'Chocolates are special'

'Chocolates are special'

Sweet tooth

During his summer holidays, chef Olivier Vincenot used to spend his time in the French countryside by making pastries with his grandmother. Later, at the age of 14, he decided to pursue a vocation in one of France’s best-known bakery — La Patisserie. That is where he created many types of creamy French cakes as well as experimented with chocolates.

And then, he went on for the next seven years to strengthen his specialisation. “While some people express themselves in painting, writing and singing, my passion is baking, and chocolates become an important part of the process,” says Vincenot who also headed a pastry shop in a Japanese vineyard, making French style Japanese flavour cakes.

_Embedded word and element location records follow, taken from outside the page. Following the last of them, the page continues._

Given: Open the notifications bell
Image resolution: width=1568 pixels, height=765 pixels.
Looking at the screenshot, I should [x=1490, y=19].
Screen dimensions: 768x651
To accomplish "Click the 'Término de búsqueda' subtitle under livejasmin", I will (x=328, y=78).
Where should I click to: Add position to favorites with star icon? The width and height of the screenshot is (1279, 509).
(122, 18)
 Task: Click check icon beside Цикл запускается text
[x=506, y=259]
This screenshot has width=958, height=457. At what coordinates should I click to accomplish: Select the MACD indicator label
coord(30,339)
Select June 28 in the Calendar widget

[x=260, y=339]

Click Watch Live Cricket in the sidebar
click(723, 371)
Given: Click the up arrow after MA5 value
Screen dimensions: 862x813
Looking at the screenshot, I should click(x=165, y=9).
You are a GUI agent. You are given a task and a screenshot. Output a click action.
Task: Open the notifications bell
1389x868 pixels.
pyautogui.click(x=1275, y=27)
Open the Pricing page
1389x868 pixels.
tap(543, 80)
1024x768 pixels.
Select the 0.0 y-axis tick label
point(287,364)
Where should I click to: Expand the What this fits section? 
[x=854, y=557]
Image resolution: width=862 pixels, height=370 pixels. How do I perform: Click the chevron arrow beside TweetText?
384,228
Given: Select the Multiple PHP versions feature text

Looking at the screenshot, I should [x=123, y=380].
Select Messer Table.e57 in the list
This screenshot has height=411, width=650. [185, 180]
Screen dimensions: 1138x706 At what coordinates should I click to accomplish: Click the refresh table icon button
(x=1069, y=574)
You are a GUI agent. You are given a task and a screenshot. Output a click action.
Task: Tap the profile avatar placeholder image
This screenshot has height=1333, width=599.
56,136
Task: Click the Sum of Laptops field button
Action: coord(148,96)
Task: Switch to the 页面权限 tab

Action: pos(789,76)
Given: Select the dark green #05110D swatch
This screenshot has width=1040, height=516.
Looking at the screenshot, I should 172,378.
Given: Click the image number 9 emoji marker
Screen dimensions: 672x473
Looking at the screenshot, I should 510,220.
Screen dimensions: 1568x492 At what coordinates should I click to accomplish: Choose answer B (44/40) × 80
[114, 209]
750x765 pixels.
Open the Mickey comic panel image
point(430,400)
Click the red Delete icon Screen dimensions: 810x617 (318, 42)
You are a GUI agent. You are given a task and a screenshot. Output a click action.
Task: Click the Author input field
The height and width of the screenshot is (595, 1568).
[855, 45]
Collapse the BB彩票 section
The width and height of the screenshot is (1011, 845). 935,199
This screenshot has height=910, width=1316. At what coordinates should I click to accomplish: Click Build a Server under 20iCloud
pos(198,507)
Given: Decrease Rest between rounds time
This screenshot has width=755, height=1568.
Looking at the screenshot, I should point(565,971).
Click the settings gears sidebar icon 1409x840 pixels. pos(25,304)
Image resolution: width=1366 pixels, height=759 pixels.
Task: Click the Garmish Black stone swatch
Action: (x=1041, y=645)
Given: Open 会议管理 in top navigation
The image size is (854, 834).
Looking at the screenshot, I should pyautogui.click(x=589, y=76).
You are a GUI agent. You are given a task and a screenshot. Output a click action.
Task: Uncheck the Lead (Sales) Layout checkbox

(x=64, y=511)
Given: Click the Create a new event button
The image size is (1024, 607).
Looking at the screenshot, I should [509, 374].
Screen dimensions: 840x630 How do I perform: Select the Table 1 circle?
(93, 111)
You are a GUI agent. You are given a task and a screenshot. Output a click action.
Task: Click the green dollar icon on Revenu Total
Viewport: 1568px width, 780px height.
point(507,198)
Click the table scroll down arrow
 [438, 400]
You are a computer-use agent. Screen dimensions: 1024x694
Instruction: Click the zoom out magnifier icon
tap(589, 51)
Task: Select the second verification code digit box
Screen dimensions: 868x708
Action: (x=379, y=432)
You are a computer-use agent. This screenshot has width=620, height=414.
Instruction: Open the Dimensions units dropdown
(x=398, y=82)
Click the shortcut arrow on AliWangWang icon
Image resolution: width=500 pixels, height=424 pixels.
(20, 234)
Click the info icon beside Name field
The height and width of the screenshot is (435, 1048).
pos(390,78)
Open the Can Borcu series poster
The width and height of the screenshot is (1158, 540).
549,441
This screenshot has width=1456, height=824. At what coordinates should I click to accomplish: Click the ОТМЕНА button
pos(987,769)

“What appeals to me about chocolates are its different origins. Chocolates are special. Mousses, cupcakes, creams, drinks and anything that you can do with food can be done with chocolates. You get some (chocolates) which are bitter than others and some which are sweeter and some can be spicy as well. It can be used in a broad range of cooking — not just as sweet but also savoury,” adds the corporate chef at Foodhall, a premium lifestyle food superstore.

Mentioning his secrets and techniques of making “perfect chocolates” through various applications like tempering, moulding and decorating, Vincenot mentions that the flavour of the chocolate used should predominate. “Chocolate has to be tasted first and then whatever else one adds, whether chilli flakes or cardomon or cinnamon has to come second. There has to be a balance,” Vincenot tells Metrolife on the sidelines of his recently held ‘Art of Chocolate Making Workshop’ at DLF, Saket.

On the need of conducting such workshops, he says, “There is a need to entertain and educate the audience. As a professional, I know chocolates. But for others it could be just two types — couverture or compound chocolates. So we try to explain the processes.”

While he points out that fusion is being tried with chocolates for a long time now, he questions if it is being done right. “People tend to use chocolates and try fusion. But if one overdoes it, then it kills the effect,” exclaims the chef who started his culinary journey, 35 years ago.